DATA SHOWN:
########################################

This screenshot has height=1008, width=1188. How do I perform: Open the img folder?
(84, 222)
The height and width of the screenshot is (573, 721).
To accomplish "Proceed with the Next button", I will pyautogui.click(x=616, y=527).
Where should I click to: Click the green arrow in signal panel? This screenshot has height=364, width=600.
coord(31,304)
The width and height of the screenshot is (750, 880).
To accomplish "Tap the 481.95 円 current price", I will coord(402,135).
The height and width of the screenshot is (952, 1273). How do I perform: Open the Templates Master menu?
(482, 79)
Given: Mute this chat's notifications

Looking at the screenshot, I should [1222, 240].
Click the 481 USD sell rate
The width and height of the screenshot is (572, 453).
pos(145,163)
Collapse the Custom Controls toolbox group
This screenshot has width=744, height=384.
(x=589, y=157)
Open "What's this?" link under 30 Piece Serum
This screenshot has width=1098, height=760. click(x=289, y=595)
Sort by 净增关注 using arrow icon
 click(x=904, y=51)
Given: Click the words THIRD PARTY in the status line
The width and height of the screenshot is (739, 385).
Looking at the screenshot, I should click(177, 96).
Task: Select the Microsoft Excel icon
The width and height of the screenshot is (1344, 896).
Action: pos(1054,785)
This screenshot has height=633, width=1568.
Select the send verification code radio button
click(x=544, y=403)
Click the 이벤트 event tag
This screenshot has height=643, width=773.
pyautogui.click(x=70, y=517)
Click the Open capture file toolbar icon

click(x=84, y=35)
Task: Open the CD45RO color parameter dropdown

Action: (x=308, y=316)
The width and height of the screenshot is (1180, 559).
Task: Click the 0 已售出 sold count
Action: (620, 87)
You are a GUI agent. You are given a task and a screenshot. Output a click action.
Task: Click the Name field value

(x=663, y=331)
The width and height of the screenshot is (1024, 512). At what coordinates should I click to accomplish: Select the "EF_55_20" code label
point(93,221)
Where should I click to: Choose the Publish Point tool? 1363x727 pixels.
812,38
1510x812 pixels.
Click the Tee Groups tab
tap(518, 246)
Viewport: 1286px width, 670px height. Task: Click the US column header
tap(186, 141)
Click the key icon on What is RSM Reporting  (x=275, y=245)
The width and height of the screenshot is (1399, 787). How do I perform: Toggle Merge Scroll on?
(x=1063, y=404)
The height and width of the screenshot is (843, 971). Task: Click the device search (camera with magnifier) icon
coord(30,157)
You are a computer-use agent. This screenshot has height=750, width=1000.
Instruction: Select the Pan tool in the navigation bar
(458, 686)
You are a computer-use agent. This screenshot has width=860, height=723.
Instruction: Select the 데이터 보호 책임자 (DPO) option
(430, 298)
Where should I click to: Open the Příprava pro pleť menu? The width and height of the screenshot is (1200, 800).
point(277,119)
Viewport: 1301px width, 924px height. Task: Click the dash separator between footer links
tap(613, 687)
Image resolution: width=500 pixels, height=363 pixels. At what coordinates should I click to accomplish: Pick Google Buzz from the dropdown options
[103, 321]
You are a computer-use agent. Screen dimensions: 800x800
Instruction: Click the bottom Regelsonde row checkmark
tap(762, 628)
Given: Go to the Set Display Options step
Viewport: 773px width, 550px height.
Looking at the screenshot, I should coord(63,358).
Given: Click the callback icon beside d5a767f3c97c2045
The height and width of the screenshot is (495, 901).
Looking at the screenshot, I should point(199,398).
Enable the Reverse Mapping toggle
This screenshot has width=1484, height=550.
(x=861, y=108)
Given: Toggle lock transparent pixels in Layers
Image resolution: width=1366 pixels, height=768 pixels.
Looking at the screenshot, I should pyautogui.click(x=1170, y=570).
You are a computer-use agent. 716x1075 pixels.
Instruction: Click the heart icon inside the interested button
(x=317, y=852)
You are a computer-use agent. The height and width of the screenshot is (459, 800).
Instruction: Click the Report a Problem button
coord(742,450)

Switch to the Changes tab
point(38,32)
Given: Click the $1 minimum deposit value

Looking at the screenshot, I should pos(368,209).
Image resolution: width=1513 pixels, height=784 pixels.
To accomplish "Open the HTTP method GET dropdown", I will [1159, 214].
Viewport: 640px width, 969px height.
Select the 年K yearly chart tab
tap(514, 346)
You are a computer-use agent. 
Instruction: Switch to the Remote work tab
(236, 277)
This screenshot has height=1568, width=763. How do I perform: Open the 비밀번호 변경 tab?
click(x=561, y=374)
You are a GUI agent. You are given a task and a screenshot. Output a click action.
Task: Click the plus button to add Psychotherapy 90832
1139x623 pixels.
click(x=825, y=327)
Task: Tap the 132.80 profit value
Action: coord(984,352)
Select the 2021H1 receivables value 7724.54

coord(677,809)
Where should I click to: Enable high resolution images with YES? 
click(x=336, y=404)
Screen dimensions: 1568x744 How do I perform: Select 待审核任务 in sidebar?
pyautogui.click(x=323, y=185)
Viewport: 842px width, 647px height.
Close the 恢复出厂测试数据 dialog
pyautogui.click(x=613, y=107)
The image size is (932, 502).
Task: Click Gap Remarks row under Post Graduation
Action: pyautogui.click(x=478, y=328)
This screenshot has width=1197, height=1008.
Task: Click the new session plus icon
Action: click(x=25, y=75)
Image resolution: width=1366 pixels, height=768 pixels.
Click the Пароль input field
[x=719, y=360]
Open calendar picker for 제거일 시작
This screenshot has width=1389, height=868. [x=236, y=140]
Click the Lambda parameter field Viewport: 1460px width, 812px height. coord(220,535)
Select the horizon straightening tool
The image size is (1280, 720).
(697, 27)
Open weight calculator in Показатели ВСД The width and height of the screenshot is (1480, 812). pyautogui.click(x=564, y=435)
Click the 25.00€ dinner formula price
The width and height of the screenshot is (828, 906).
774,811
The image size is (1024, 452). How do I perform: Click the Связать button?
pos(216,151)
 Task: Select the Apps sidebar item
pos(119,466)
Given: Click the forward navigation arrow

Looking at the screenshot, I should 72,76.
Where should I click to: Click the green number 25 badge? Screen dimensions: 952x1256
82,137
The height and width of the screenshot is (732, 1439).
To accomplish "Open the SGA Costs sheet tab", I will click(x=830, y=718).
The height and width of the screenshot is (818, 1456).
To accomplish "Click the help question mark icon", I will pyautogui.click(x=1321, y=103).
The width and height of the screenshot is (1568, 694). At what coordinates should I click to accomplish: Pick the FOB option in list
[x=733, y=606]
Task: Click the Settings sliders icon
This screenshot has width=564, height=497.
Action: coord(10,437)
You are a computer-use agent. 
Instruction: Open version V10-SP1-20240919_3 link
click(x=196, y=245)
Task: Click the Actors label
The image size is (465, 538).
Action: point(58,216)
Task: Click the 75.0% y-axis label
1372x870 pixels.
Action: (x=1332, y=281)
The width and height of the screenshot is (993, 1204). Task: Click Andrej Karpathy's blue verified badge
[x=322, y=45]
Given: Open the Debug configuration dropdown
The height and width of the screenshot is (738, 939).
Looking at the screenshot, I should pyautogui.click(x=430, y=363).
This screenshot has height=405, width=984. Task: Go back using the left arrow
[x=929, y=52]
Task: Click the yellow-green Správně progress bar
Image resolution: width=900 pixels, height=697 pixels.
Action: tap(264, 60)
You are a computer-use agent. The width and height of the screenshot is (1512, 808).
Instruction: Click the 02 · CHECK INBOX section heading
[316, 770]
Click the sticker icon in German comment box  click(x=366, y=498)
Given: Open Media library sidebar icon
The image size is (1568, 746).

########################################

The response must consist of all the data, reproduced without alteration.

This screenshot has height=1008, width=1188. How do I perform: Open the img folder?
(84, 222)
The height and width of the screenshot is (573, 721).
To accomplish "Proceed with the Next button", I will pyautogui.click(x=616, y=527).
Where should I click to: Click the green arrow in signal panel? This screenshot has height=364, width=600.
coord(31,304)
The width and height of the screenshot is (750, 880).
To accomplish "Tap the 481.95 円 current price", I will coord(402,135).
The height and width of the screenshot is (952, 1273). How do I perform: Open the Templates Master menu?
(482, 79)
Given: Mute this chat's notifications

Looking at the screenshot, I should [1222, 240].
Click the 481 USD sell rate
The width and height of the screenshot is (572, 453).
pos(145,163)
Collapse the Custom Controls toolbox group
This screenshot has width=744, height=384.
(x=589, y=157)
Open "What's this?" link under 30 Piece Serum
This screenshot has width=1098, height=760. click(x=289, y=595)
Sort by 净增关注 using arrow icon
 click(x=904, y=51)
Given: Click the words THIRD PARTY in the status line
The width and height of the screenshot is (739, 385).
Looking at the screenshot, I should click(177, 96).
Task: Select the Microsoft Excel icon
The width and height of the screenshot is (1344, 896).
Action: pos(1054,785)
This screenshot has height=633, width=1568.
Select the send verification code radio button
click(x=544, y=403)
Click the 이벤트 event tag
This screenshot has height=643, width=773.
pyautogui.click(x=70, y=517)
Click the Open capture file toolbar icon

click(x=84, y=35)
Task: Open the CD45RO color parameter dropdown

Action: (x=308, y=316)
The width and height of the screenshot is (1180, 559).
Task: Click the 0 已售出 sold count
Action: (620, 87)
You are a GUI agent. You are given a task and a screenshot. Output a click action.
Task: Click the Name field value

(x=663, y=331)
The width and height of the screenshot is (1024, 512). At what coordinates should I click to accomplish: Select the "EF_55_20" code label
point(93,221)
Where should I click to: Choose the Publish Point tool? 1363x727 pixels.
812,38
1510x812 pixels.
Click the Tee Groups tab
tap(518, 246)
Viewport: 1286px width, 670px height. Task: Click the US column header
tap(186, 141)
Click the key icon on What is RSM Reporting  (x=275, y=245)
The width and height of the screenshot is (1399, 787). How do I perform: Toggle Merge Scroll on?
(x=1063, y=404)
The height and width of the screenshot is (843, 971). Task: Click the device search (camera with magnifier) icon
coord(30,157)
You are a computer-use agent. This screenshot has height=750, width=1000.
Instruction: Select the Pan tool in the navigation bar
(458, 686)
You are a computer-use agent. This screenshot has width=860, height=723.
Instruction: Select the 데이터 보호 책임자 (DPO) option
(430, 298)
Where should I click to: Open the Příprava pro pleť menu? The width and height of the screenshot is (1200, 800).
point(277,119)
Viewport: 1301px width, 924px height. Task: Click the dash separator between footer links
tap(613, 687)
Image resolution: width=500 pixels, height=363 pixels. At what coordinates should I click to accomplish: Pick Google Buzz from the dropdown options
[103, 321]
You are a computer-use agent. Screen dimensions: 800x800
Instruction: Click the bottom Regelsonde row checkmark
tap(762, 628)
Given: Go to the Set Display Options step
Viewport: 773px width, 550px height.
Looking at the screenshot, I should coord(63,358).
Given: Click the callback icon beside d5a767f3c97c2045
The height and width of the screenshot is (495, 901).
Looking at the screenshot, I should point(199,398).
Enable the Reverse Mapping toggle
This screenshot has width=1484, height=550.
(x=861, y=108)
Given: Toggle lock transparent pixels in Layers
Image resolution: width=1366 pixels, height=768 pixels.
Looking at the screenshot, I should pyautogui.click(x=1170, y=570).
You are a computer-use agent. 716x1075 pixels.
Instruction: Click the heart icon inside the interested button
(x=317, y=852)
You are a computer-use agent. The height and width of the screenshot is (459, 800).
Instruction: Click the Report a Problem button
coord(742,450)

Switch to the Changes tab
point(38,32)
Given: Click the $1 minimum deposit value

Looking at the screenshot, I should pos(368,209).
Image resolution: width=1513 pixels, height=784 pixels.
To accomplish "Open the HTTP method GET dropdown", I will [1159, 214].
Viewport: 640px width, 969px height.
Select the 年K yearly chart tab
tap(514, 346)
You are a computer-use agent. 
Instruction: Switch to the Remote work tab
(236, 277)
This screenshot has height=1568, width=763. How do I perform: Open the 비밀번호 변경 tab?
click(x=561, y=374)
You are a GUI agent. You are given a task and a screenshot. Output a click action.
Task: Click the plus button to add Psychotherapy 90832
1139x623 pixels.
click(x=825, y=327)
Task: Tap the 132.80 profit value
Action: coord(984,352)
Select the 2021H1 receivables value 7724.54

coord(677,809)
Where should I click to: Enable high resolution images with YES? 
click(x=336, y=404)
Screen dimensions: 1568x744 How do I perform: Select 待审核任务 in sidebar?
pyautogui.click(x=323, y=185)
Viewport: 842px width, 647px height.
Close the 恢复出厂测试数据 dialog
pyautogui.click(x=613, y=107)
The image size is (932, 502).
Task: Click Gap Remarks row under Post Graduation
Action: pyautogui.click(x=478, y=328)
This screenshot has width=1197, height=1008.
Task: Click the new session plus icon
Action: click(x=25, y=75)
Image resolution: width=1366 pixels, height=768 pixels.
Click the Пароль input field
[x=719, y=360]
Open calendar picker for 제거일 시작
This screenshot has width=1389, height=868. [x=236, y=140]
Click the Lambda parameter field Viewport: 1460px width, 812px height. coord(220,535)
Select the horizon straightening tool
The image size is (1280, 720).
(697, 27)
Open weight calculator in Показатели ВСД The width and height of the screenshot is (1480, 812). pyautogui.click(x=564, y=435)
Click the 25.00€ dinner formula price
The width and height of the screenshot is (828, 906).
774,811
The image size is (1024, 452). How do I perform: Click the Связать button?
pos(216,151)
 Task: Select the Apps sidebar item
pos(119,466)
Given: Click the forward navigation arrow

Looking at the screenshot, I should 72,76.
Where should I click to: Click the green number 25 badge? Screen dimensions: 952x1256
82,137
The height and width of the screenshot is (732, 1439).
To accomplish "Open the SGA Costs sheet tab", I will click(x=830, y=718).
The height and width of the screenshot is (818, 1456).
To accomplish "Click the help question mark icon", I will pyautogui.click(x=1321, y=103).
The width and height of the screenshot is (1568, 694). At what coordinates should I click to accomplish: Pick the FOB option in list
[x=733, y=606]
Task: Click the Settings sliders icon
This screenshot has width=564, height=497.
Action: coord(10,437)
You are a computer-use agent. 
Instruction: Open version V10-SP1-20240919_3 link
click(x=196, y=245)
Task: Click the Actors label
The image size is (465, 538).
Action: point(58,216)
Task: Click the 75.0% y-axis label
1372x870 pixels.
Action: (x=1332, y=281)
The width and height of the screenshot is (993, 1204). Task: Click Andrej Karpathy's blue verified badge
[x=322, y=45]
Given: Open the Debug configuration dropdown
The height and width of the screenshot is (738, 939).
Looking at the screenshot, I should pyautogui.click(x=430, y=363).
This screenshot has height=405, width=984. Task: Go back using the left arrow
[x=929, y=52]
Task: Click the yellow-green Správně progress bar
Image resolution: width=900 pixels, height=697 pixels.
Action: tap(264, 60)
You are a computer-use agent. The width and height of the screenshot is (1512, 808).
Instruction: Click the 02 · CHECK INBOX section heading
[316, 770]
Click the sticker icon in German comment box  click(x=366, y=498)
Given: Open Media library sidebar icon
The image size is (1568, 746).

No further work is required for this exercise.